*** Given data Section Begins ***

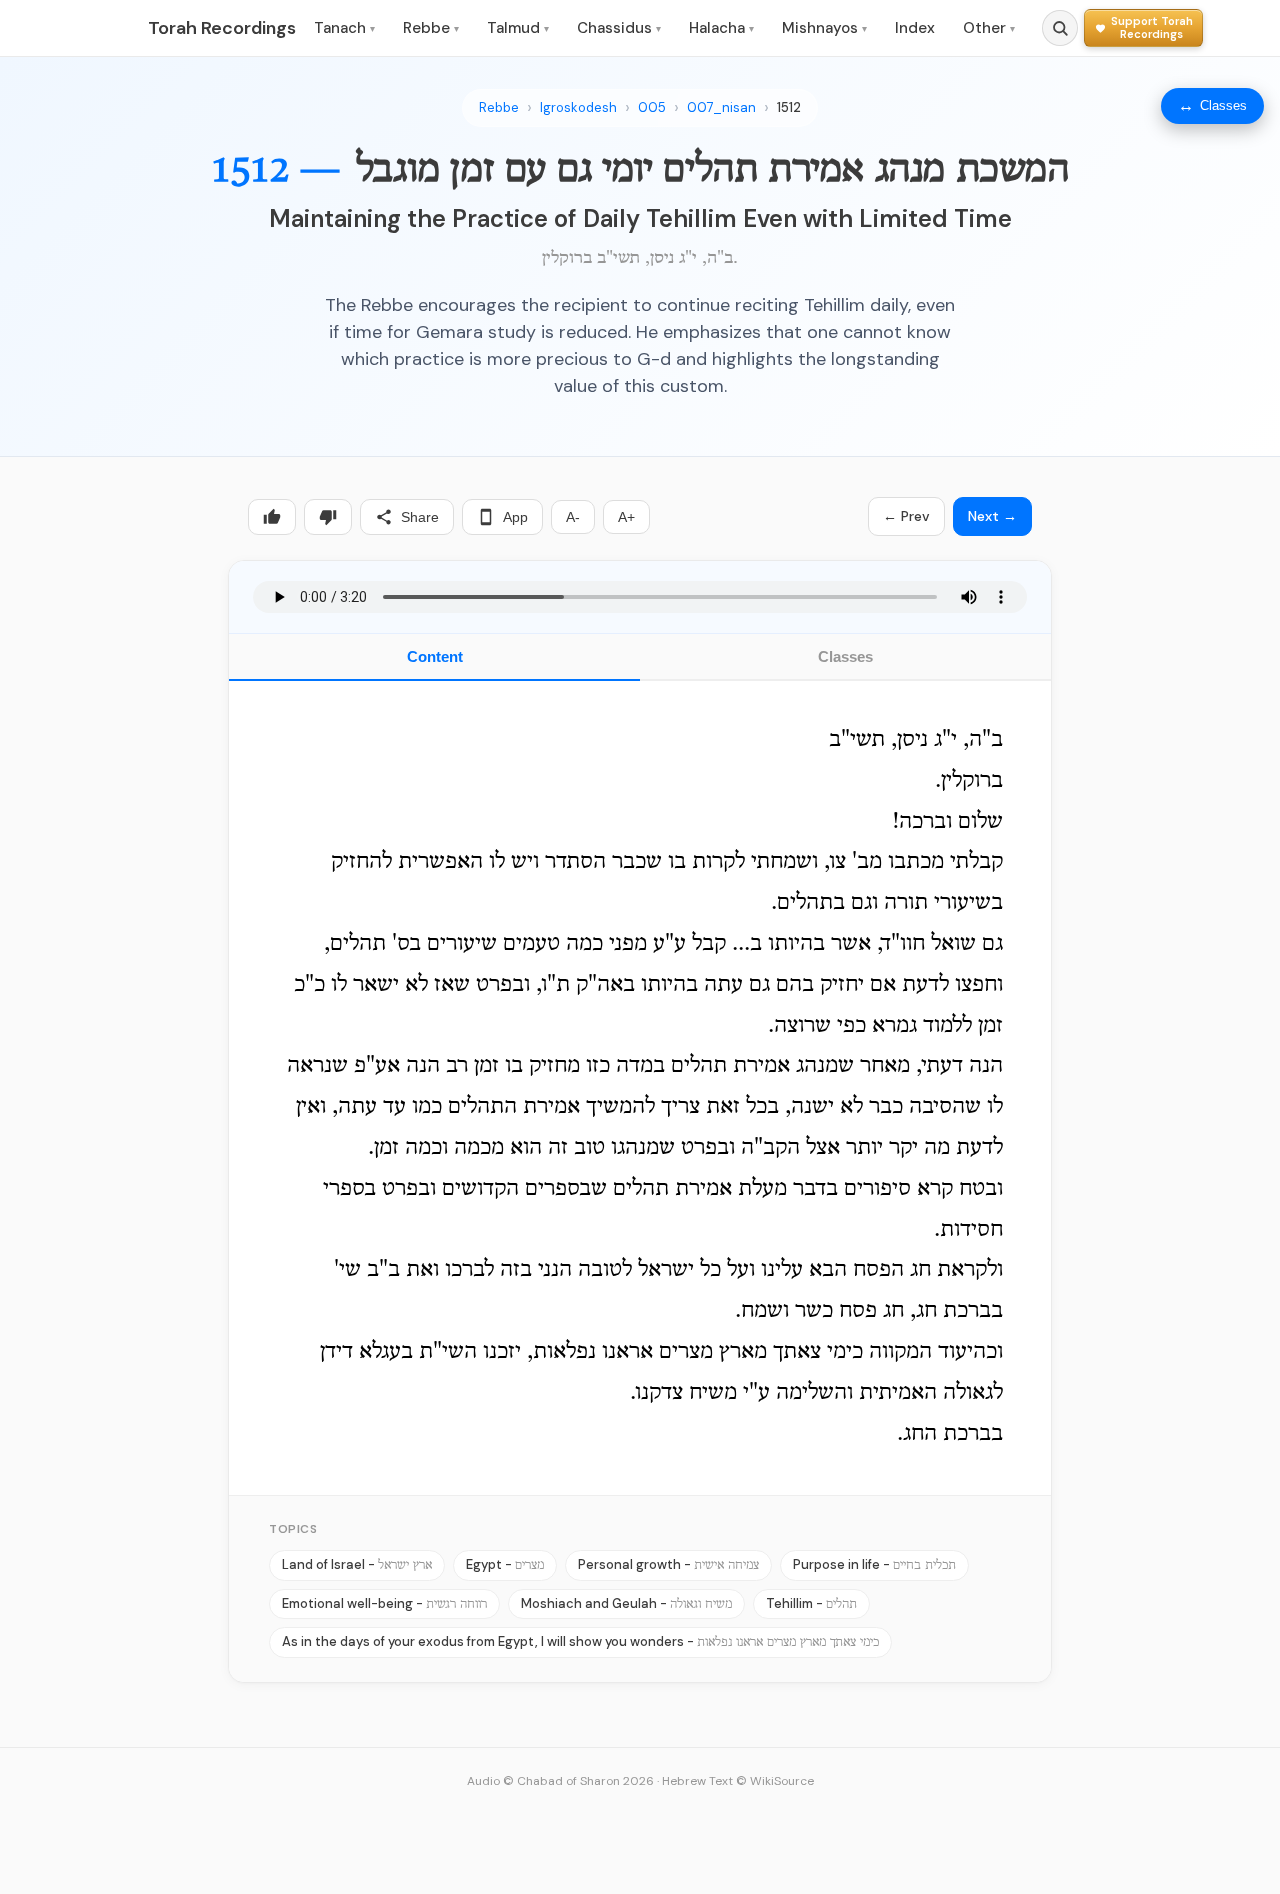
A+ (626, 517)
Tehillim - (811, 1603)
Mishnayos (824, 28)
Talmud (518, 28)
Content (435, 656)
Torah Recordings (222, 28)
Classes (845, 656)
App (515, 517)
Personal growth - (668, 1564)
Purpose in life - (874, 1564)
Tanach (344, 28)
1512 (789, 107)
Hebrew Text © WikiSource (738, 1781)
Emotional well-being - (384, 1603)
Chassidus (619, 28)
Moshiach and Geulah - (626, 1603)
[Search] (1060, 28)
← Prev (906, 516)
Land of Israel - (357, 1564)
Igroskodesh (578, 107)
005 (652, 107)
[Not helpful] (328, 517)
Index (915, 28)
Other (989, 28)
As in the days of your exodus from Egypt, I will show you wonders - (580, 1641)
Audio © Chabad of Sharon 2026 (560, 1781)
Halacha (721, 28)
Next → (992, 516)
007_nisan (721, 107)
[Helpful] (272, 517)
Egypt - (505, 1564)
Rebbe (431, 28)
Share (420, 517)
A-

*** Given data Section Ends ***

**Exercise goal:** The reply must hold exactly the lines from the one containing "Index (915, 28)" to the last line of the entries, and nothing more.

**Answer section:**
Index (915, 28)
Other (989, 28)
As in the days of your exodus from Egypt, I will show you wonders - (580, 1641)
Audio © Chabad of Sharon 2026 (560, 1781)
Halacha (721, 28)
Next → (992, 516)
007_nisan (721, 107)
[Helpful] (272, 517)
Egypt - (505, 1564)
Rebbe (431, 28)
Share (420, 517)
A-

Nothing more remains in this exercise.